TASK SET:
a) From the excerpt on Stastny's injury, extract the stretch from "Stastny was limited" through "10 games left." word for word.
b) Answer these questions using the excerpt on Stastny's injury:
(i) What team did St. Louis beat on Tuesday, and by what score?
(ii) How many points ahead of L.A. are the Blues?
(iii) How many goals has Stastny scored this season?

This time, though, Yeo was caught off guard.

“It may sound misleading, but it was a completely separate injury that kept him out of (Tuesday’s) game and one that we believed would have him possibly in the lineup for us tonight,” Yeo told the Post-Dispatch of Stastny’s lower-body ailment, which will keep him out week-to-week. “We were surprised to hear that this came about yesterday.

“Believe me, I was probably more surprised than all the fans out there. So it’s a difficult one, but one that we’ll have to overcome.”

Stastny was limited to less than four minutes of ice time during Tuesday’s 4-2 win against the Colorado Avalanche. Initially, Yeo indicated that the issue wasn’t serious — and it very well may not haven been — but that’s irrelevant now, as an entirely new issue could potentially sideline Stastny for the remainder of the regular season.

The Blues are in good shape for a playoff spot, up eight points on L.A., but are jockeying with Nashville for third spot in the Central Division (both head into tonight’s action with 83 points). St. Louis also has 10 games left.

There’s no denying Stastny’s absence will be felt. Back when he missed four games in early February, Yeo noted how integral he was to the club.

“He’s usually the first guy over the boards for a power-play faceoff or the first guy over the boards for a penalty-kill faceoff, and those are key,” Yeo said, per the Blues website. “He’s a very important player for us. You don’t take out a top-line center from too many lineups where they don’t feel that.”

Limited to just 66 games this season, Stastny has still managed to score 18 goals — third-most on the team — and 40 points. He also averages a healthy 19:08 TOI per night.

STORED RECORDS:
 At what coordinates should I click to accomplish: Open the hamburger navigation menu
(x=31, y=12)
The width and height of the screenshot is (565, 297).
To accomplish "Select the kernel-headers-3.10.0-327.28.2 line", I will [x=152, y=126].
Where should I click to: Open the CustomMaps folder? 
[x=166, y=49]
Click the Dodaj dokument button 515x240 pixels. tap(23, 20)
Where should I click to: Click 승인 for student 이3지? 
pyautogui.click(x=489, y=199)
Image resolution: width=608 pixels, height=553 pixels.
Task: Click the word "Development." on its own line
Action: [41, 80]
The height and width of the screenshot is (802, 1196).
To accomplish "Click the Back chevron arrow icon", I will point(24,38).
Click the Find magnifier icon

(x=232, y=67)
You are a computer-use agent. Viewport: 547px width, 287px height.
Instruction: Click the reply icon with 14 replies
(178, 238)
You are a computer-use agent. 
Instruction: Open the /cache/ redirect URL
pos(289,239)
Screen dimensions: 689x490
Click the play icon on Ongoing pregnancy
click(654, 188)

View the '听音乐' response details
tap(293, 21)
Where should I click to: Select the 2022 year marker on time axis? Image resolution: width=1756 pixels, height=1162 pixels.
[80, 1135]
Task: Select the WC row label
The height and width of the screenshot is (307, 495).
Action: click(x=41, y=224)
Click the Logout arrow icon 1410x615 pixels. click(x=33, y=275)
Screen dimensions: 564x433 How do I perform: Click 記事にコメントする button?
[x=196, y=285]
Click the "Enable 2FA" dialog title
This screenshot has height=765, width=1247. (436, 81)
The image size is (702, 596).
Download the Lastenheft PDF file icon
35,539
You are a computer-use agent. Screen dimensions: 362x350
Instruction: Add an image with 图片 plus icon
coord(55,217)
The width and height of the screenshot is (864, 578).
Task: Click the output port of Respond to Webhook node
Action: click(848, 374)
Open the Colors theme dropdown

FULL ANSWERS:
a)
Stastny was limited to less than four minutes of ice time during Tuesday’s 4-2 win against the Colorado Avalanche. Initially, Yeo indicated that the issue wasn’t serious — and it very well may not haven been — but that’s irrelevant now, as an entirely new issue could potentially sideline Stastny for the remainder of the regular season.

The Blues are in good shape for a playoff spot, up eight points on L.A., but are jockeying with Nashville for third spot in the Central Division (both head into tonight’s action with 83 points). St. Louis also has 10 games left.

b)
(i) The Colorado Avalanche, 4-2.
(ii) Eight points.
(iii) 18 goals.